Improved electrical properties of micro light-emitting diode displays by ion implantation technology

Generally, the inductively coupled plasma-reactive ion etching (ICP-RIE) mesa technology was used to remove p-GaN/MQWs and expose n-GaN for electrical contact in a fabricated micro light-emitting diode (mu LED). In this process, the exposed sidewalls were significantly damaged which result in small-sized mu LED presenting a strong size-dependent influence. Lower emission intensity was observed in the mu LED chip, which can be attributed to the effect of sidewall defect during etch processing. To reduce the non-radiative recombination, the ion implantation using an As+ source to substitute the ICP-RIE mesa process was introduced in this study. The ion implantation technology was used to isolate each chip to achieve the mesa process in the mu LED fabrication. Finally, the As+ implant energy was optimized at 40 keV, which exhibited excellent current-voltage characteristics, including low forward voltage (3.2 V @1 mA) and low leakage current (10(-9) A@- 5 V) of InGaN blue mu LEDs. The gradual multi-energy implantation process from 10 to 40 keV can further improve the electrical properties (3.1 V @1 mA) of mu LEDs, and the leakage current was also maintained at 10(-9) A@- 5 V.

*COLLECTED MATERIAL:*
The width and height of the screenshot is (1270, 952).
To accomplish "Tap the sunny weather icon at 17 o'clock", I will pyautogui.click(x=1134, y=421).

*SET EXERCISE 1:*
Translate into Spanish this sentence from the text on micro light-emitting diode displays: "The ion implantation technology was used to isolate each chip to achieve the mesa process in the mu LED fabrication."
*SET EXERCISE 2:*
According to the text on micro light-emitting diode displays, at what energy was the As+ implant optimized?

*TASK RESPONSE 1:*
La tecnología de implantación iónica se utilizó para aislar cada chip y así lograr el proceso de mesa en la fabricación del mu LED.

*TASK RESPONSE 2:*
40 keV.